Computer anti-virus scams: A scammer posing as a software company representative calls to sell victims what is in fact free anti-virus software, and may also try to gain access to their computer and contacts.

Advance fee/prepayment: A fraudster asks victims to make payments in advance for services or financial gains which never arrive. Common examples are requests for money for visa updates, FOREX trading, electricity meters or loans.

Internet purchases: Victims are told to send money for a product, auction item or service to the seller. The fraudster will use a number of tactics to make you believe they are legitimate, but once the victim sends the money the purchased item or service will never materialise. Common examples to beware of include iPhones, timeshares, cars, concert tickets and even puppies.

Lottery / prize scams: Victims are informed through an unsolicited communication they have won a large lottery prize or sweepstakes. The victim receives a cheque for part of the winnings from the fraudster and is told to pay a small amount to cover taxes and/or processing fees. The victim uses the cheque to pay for the taxes or processing fees and is left responsible for the bounced cheque.

Rental Property scams: A scammer advertises a rental property, often at a considerable discount. This allows them to receive as many replies or inquiries as possible. The fraudster goes to great lengths to make this property look as legitimate as possible and might include details such as pictures and floor plans. The fraudster will then ask you to wire money for a deposit, to verify funds, or for other legitimate sounding reasons in order to prove your interest in the property.
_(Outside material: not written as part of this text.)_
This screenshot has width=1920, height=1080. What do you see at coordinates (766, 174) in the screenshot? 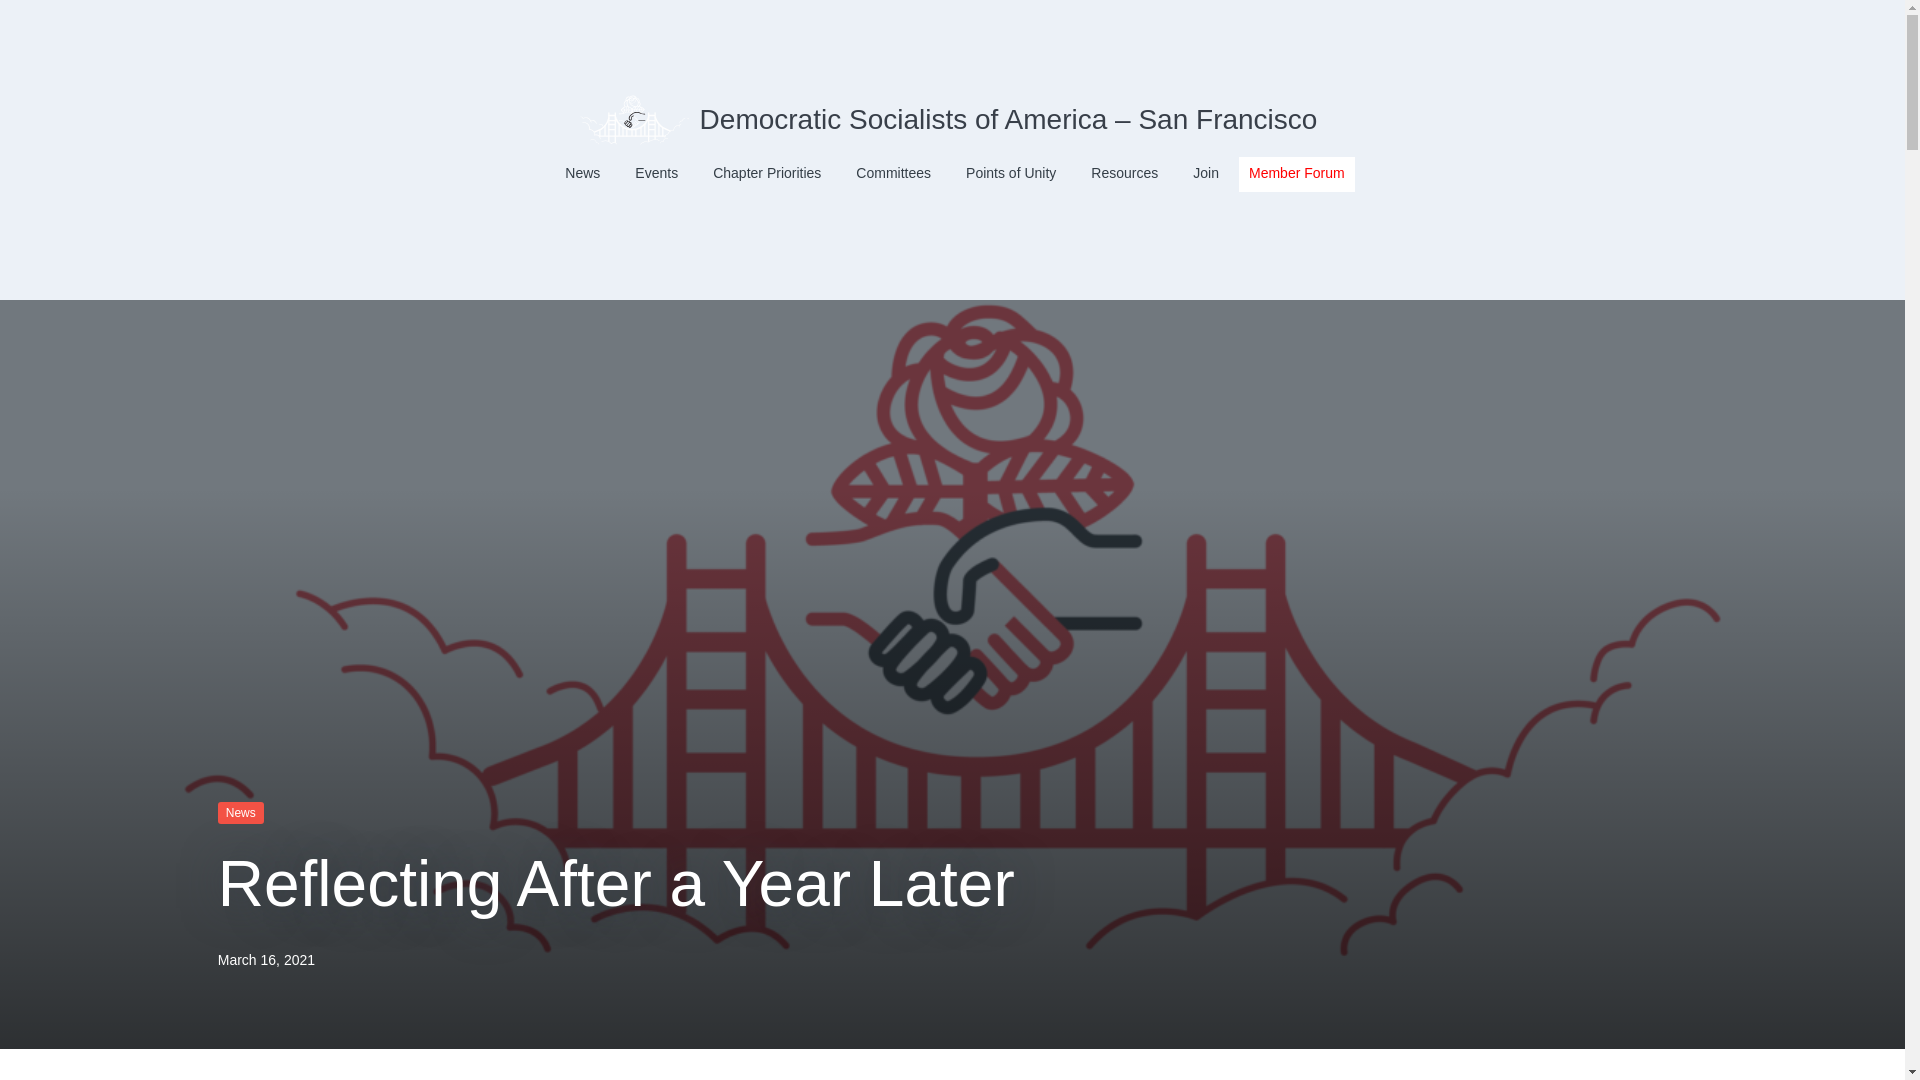
I see `Chapter Priorities` at bounding box center [766, 174].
Trends in scams are constantly changing as scammers develop new methods and make use of new technologies. It's important to remember that these fraudsters will try to play off your emotions and altruistic tendencies towards loved ones. In such situations, however legitimate they may seem, remember three basic money transfer 'never evers':

  • Never use a money transfer service to send money to someone you have not met in person.
  • Never send money for an emergency situation without verifying that it's a real emergency; ignore the caller's plea not to tell others; confirm through other friends and family.
  • Never send funds received by cheque until the cheque officially clears in your account, which can take several days, or even weeks.